I have located a bottleneck in my simulations I could use some help with. I think this is mainly a linear algebra problem rather than pure Julia performance, but I know very little about that field so I’m not even sure about that
I have to solve the following equation:
\left(\begin{matrix} A & B \\ C & D \end{matrix}\right) \left(\begin{matrix} x \\ y \end{matrix}\right) = \left(\begin{matrix} f \\ g \end{matrix}\right)
The catch here is that A and D are constant (so much so that their inverses can be considered free), while I have N = 1-30 sets of B and C and M = 3-10 sets of f and g for each (B, C). I have A \approx A^T, D \approx D^T, and B \approx C^T, but definitively not exactly symmetric. Typical matrix sizes are 500x500 - 10,000x10,000 for both A and D, but I can chose to swap their sizes. All matrices are dense.
Things I have tried so far, with rough example times using size 6500² and 1500² matrices:
- The naive approach: calculate a factorisation of the big matrix; I have to do this only N times (once for each set of B and C).7s/2s with 1/6 threads per LU.
- Using the amazing Krylov.jl, specifically the
gpmr
method. This is very fast, however, I need to do this NxM times since I can’t reuse old solutions. I tried warm starting but it didn’t improve times. I also get limited benefit from using multiple threads (as in,@spawn
some threads with a chunk of the work); I might be running up against memory bandwidth here? 0.1s per solve (with 1 thread). - Block LU decomposition where I can use the precalculated A^{-1} (code below). This is decent when using all threads. However, most time is spent computing the Schur complement S. I thought about using the Woodbury matrix identity but all that allows is swapping sizes of A and D (at least if I understood correctly), which I can do anyway. 3s/0.6s with 1/6 threads per LU and 0.02s for a re-solve with different f and g.

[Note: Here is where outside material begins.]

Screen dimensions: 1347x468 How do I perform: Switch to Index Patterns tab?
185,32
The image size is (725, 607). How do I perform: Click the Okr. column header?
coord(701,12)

- Well, I don’t actually need to calculate S; I tried replacing S t = y with a linear solve from Krylov.jl while using LinearOperators.jl to avoid the explicit calculation. If I use D^{-1} as a preconditioner is roughly as fast as going the
gpmr
route like above (which, you know, I shouldn’t be that surprised by). 0.1s per solve.
# These are the naive versions -- I use ones with storage preallocated.
function block_lu(A⁻¹, B, C, D, f, g)
L = C * A⁻¹
t = g - L * f
S = D - L * B # = D - C*A⁻¹*B
Slu = lu!(S)
y = Slu \ t
x = A⁻¹ * (f - B * y)
x, y, L, Slu
end
function re_block_lu(L, Slu, A⁻¹, B, f, g) # same (B, C) but different (f, g)
t = g - L * f
y = Slu \ t
x = A⁻¹ * (f - B * y)
x, y
end
I feel like there might be some performance left on the table because 1) with the iterative method I’m barely using multithreading at all, and 2) with the block LU my bottleneck is now a matrix multiplication (as opposed to a linear solve) while not using the available D^{-1}.
It might very well be optimised as far as possible already, but hopefully someone has a clever idea in store.